Kavram, nesnel
gerçekliğin insan beyninde yansıma biçimidir. Bundan ötürü de her kavram,
doğrudan ya da dolaylı olarak nesnel gerçekliği içerir. Bu, örneğin ağaç gibi
nesne kavramları için böyle olduğu gibi örneğin özgürlük gibi düşünce
kavramları için de böyledir. Ne var ki duyusal bir yansımadan bir kavram
oluşturabilmek için insan beyninde çok karmaşık bir süreç izlenir. Bu süreçte
soyutlamalar, karşılaştırmalar, çözümlemeler, birleştirmeler, genelleştirmeler
vb. gibi birçok ansal işlemler gerçekleşir. Soyut kavramlardan daha soyut
kavramlara ve bu daha soyut kavramların yardımıyla da çok daha soyut kavramlara
varılır. Böylelikle kimi kavramlar artık nesnel gerçeklikle ilişkisizmiş gibi
görünürler. Oysa ne kadar soyut olursa olsun ve ne kadar düşünsel bulunursa
bulunsun hiç bir kavram nesnel gerçeklikle ilişkisiz olamaz. Nesnel
gerçeklikten yansımıştır ve nesnel gerçekliğe dönecektir. Eş deyişle nesnel
gerçeklikte denenecek, doğrulanacak ve bir işe yarayacaktır. Örneğin dünyada
hiç bir sosyalist (toplumcu) ülke yokken oluşan sosyalizm (toplumculuk) kavramı
böyledir; denenmiş, doğrulanmış ve gerçekleştirilmiştir. Bir başka örnek olarak
hiç bir fiziksel bilginin bulunmadığı bir çağda oluşturulan atom kavramı da
böyledir. Kavramlar, sonuç olarak, kendisi de nesnel gerçekliğin bir ürünü olan
insan beyninin ürünleridir. Tümüyle hayal ürünü olan kavramlar bile nesnel
gerçeklikten yansımıştır, örneğin zümrüdü anka kuşu kavramı böyledir. Ne var ki
bu gibi kavramlar nesnel gerçekliğe döndürülemezler; eş deyişle denenemez ve
doğrulanamazlar, bundan ötürü de hiç bir işe yaramazlar. Bunlar bilim dışı
kavramlardır. Demek ki kavramları bilimsel kavramlar ve bilim dışı kavramlar
olmak üzere de ayırmak gerekir. Kavramlar, insan düşüncesinin etkin ye yaratıcı
yapısının ürünüdürler. Ama Hegel’in Felsefe Tarihi Dersleri’ni incelerken
Lenin’in altını çizdiği gibi “Kavramlar, insanın düşünce ve hayal gücü
özgürlüğüyle var olmazlar. Doğada et ve kana sahiptirler. Materyalizm
(Özdekçilik) de bu demektir işte. Mistik bir dille söylenirse insansal
kavramlar, doğanın ruhudur. Bu demektir ki insanın kavramlarında doğa orijinal
ve diyalektik biçimde yansır.” İnsan, ansal faaliyetiyle, doğanın bu “orijinal
ve diyalektik yansıması”ndan kavramlar, bu kavramlardan yargılar, bu
yargılardan uslamlamalar, bu uslamlamalardan varsayımlar, bu varsayımlardan
kuramlar meydana getirir. Onları doğada dener, doğrular ve işine koşar.
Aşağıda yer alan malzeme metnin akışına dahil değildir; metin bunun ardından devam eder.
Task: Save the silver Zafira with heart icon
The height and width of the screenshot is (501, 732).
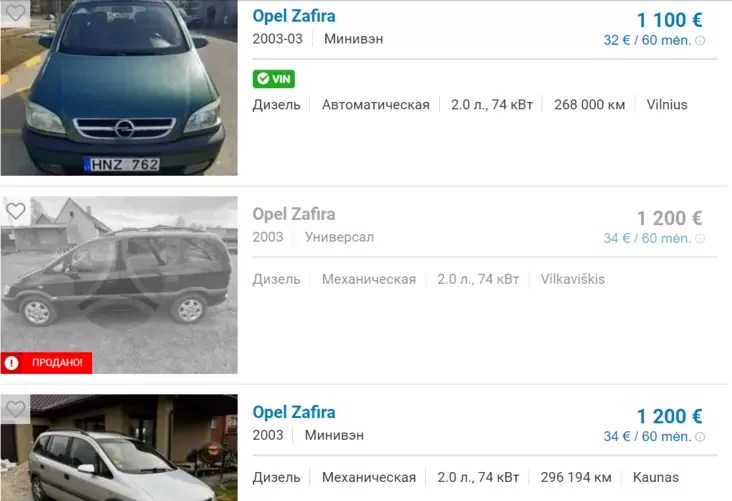Action: tap(15, 409)
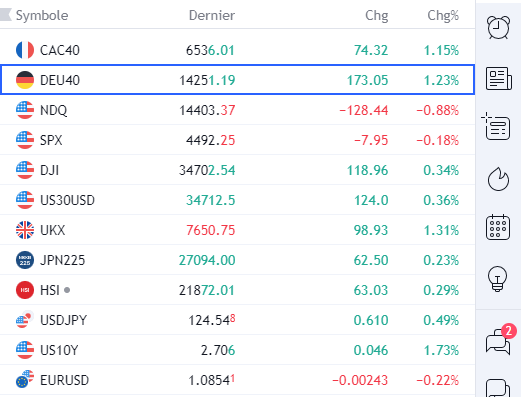Screen dimensions: 521x397
Task: Select the EURUSD currency pair row
Action: [x=237, y=380]
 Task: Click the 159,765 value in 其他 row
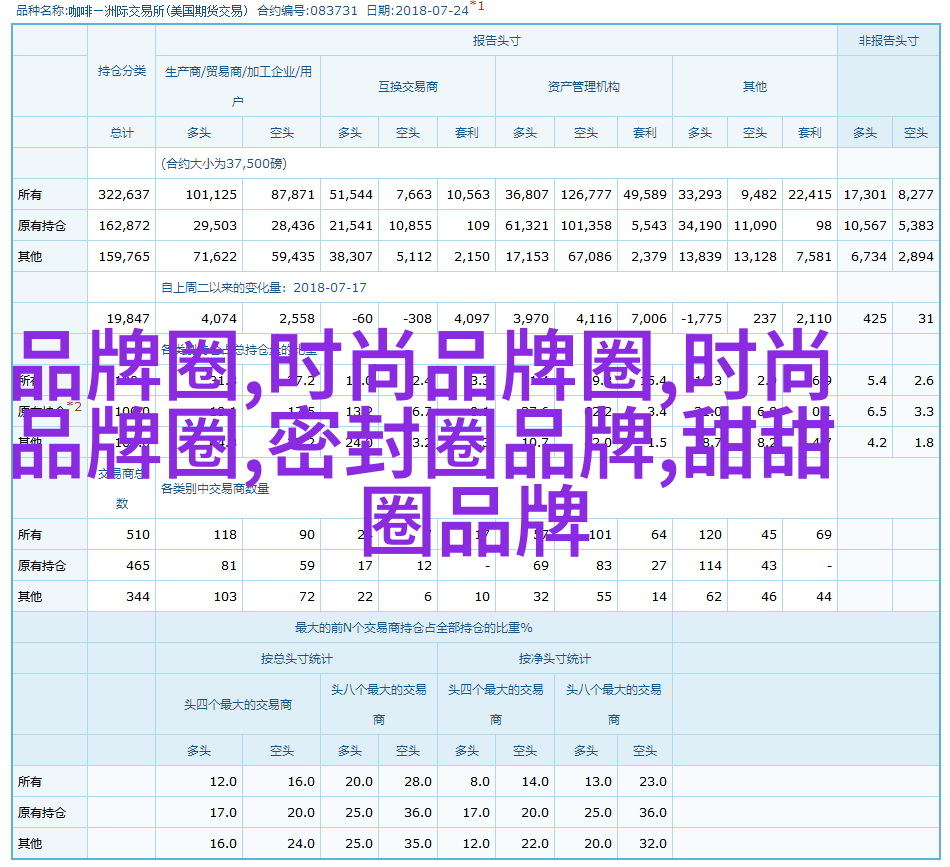coord(125,257)
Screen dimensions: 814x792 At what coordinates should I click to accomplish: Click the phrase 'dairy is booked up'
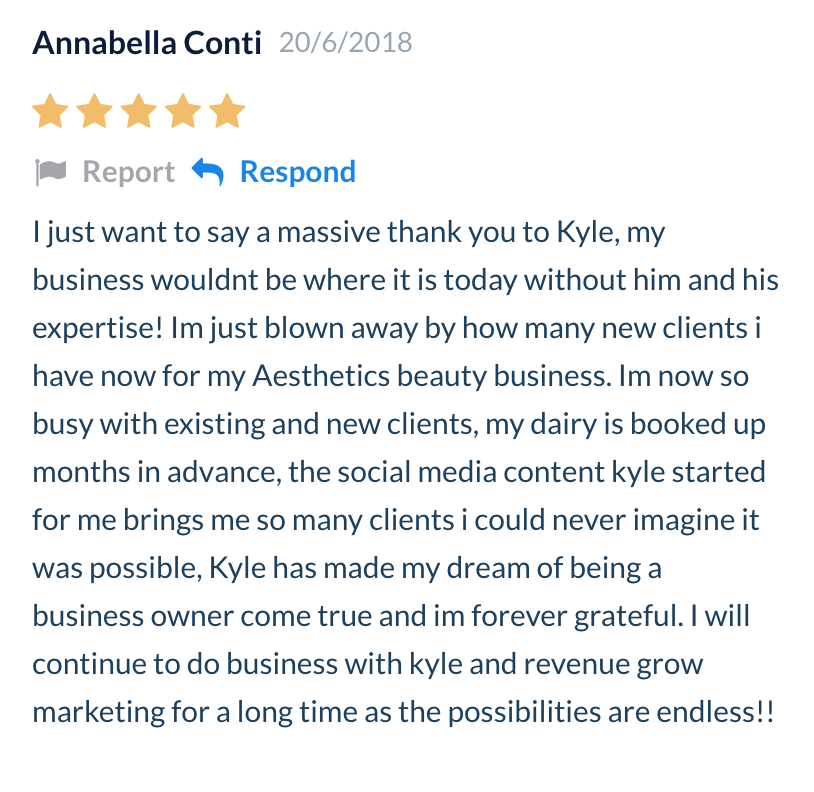648,425
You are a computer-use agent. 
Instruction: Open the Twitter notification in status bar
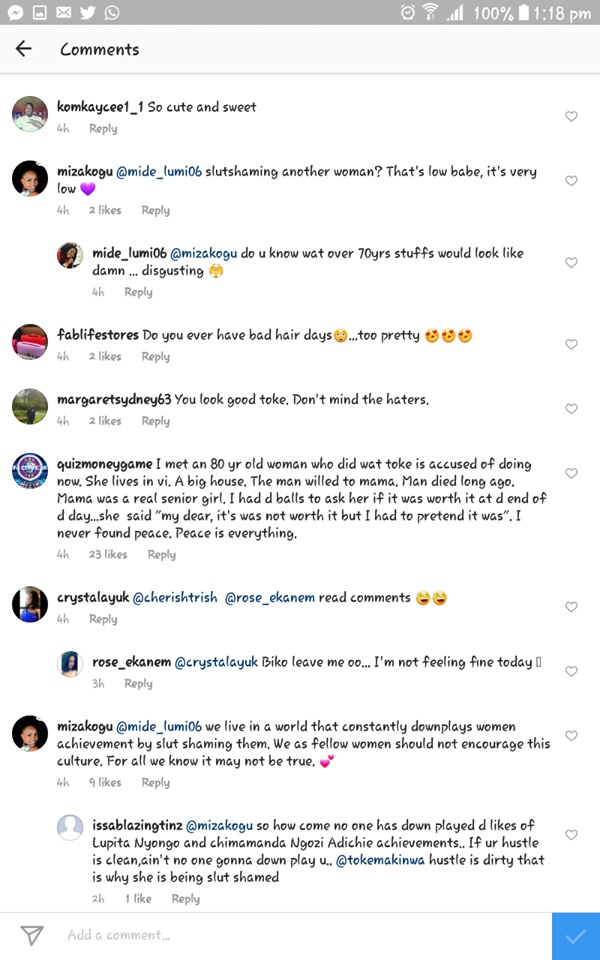click(x=86, y=13)

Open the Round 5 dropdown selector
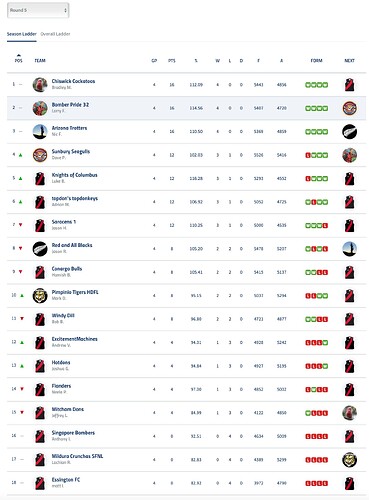[x=38, y=10]
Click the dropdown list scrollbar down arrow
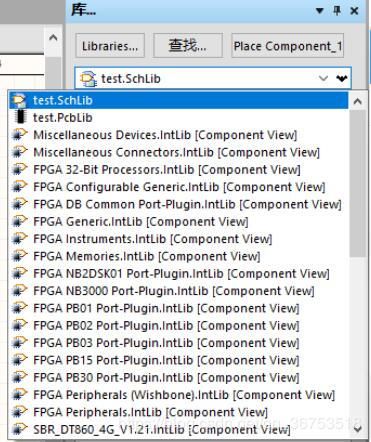This screenshot has width=371, height=442. click(358, 429)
Mantıksal olarak nesne kavramları ikiye ayrılır: Tek bir nesnenin özelliğini
belirten kavramlara bireysel kavramlar, bir nesneler sınıfının özelliklerini
belirten kavramlara genel kavramlar denir. Bireysel kavramlar ad’lardır.
Örneğin Ahmet, Süleymaniye, İstanbul bireysel kavramlar; insan, cami, kent
genel kavramlardır.
Genel kavramlar da mantıksal olarak ikiye ayrılır: Bir
türün özelliğini belirten kavramlara tür kavramları, bir cinsin özelliğini
belirten kavramlara cins kavramları denir. Her cins kavramı, bir üstündeki cins
(yakın cins) kavramına göre tür kavramı; her tür kavramı da bir altındaki tür
(yakın tür) kavramına göre cins kavramıdır. Örneğin omurgalılar kavramı, kuşlar
kavramına göre bir cins kavramı ve hayvanlar kavramına göre bir tür kavramıdır.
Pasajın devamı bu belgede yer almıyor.